■ YOUR OBJECTIVE
Read through the entries below and return each line with the word "agent".

START DATA RECORDS

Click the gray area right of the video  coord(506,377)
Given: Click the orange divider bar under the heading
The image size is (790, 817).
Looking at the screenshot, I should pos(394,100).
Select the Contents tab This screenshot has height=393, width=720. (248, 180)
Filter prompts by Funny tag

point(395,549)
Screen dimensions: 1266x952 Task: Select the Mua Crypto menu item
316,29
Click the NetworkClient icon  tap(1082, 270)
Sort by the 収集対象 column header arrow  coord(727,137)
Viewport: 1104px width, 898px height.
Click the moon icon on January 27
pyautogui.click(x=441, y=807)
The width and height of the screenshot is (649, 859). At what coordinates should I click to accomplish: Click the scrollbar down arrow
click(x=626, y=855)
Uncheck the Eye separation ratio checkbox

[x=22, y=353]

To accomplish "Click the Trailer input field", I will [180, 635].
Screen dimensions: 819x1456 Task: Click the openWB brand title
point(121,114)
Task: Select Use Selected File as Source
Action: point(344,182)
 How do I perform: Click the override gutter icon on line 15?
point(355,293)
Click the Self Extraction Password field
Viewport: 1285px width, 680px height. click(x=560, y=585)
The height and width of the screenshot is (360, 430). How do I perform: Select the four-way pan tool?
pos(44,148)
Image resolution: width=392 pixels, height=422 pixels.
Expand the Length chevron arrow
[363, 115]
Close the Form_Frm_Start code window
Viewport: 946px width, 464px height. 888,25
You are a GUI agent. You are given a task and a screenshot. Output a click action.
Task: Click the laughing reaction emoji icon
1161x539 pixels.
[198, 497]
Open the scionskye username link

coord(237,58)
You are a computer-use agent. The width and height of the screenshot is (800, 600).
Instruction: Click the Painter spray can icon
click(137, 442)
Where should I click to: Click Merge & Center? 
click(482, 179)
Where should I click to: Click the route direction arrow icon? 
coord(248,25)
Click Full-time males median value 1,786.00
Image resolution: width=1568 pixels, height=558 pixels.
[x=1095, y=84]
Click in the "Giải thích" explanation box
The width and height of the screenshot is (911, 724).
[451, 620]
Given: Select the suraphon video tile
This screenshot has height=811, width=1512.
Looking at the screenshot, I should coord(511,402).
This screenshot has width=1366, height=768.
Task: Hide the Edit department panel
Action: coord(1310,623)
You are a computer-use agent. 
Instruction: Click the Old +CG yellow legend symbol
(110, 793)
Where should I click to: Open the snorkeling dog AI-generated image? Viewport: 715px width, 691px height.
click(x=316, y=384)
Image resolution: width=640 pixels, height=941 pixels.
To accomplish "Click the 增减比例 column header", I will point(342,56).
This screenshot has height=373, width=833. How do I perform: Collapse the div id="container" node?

END DATA RECORDS

■ REPLY TO THE EXERCISE
You are a GUI agent. You are given a task and a screenshot. Output a click action.
You are a computer-use agent. The width and height of the screenshot is (800, 600).
You are a computer-use agent. 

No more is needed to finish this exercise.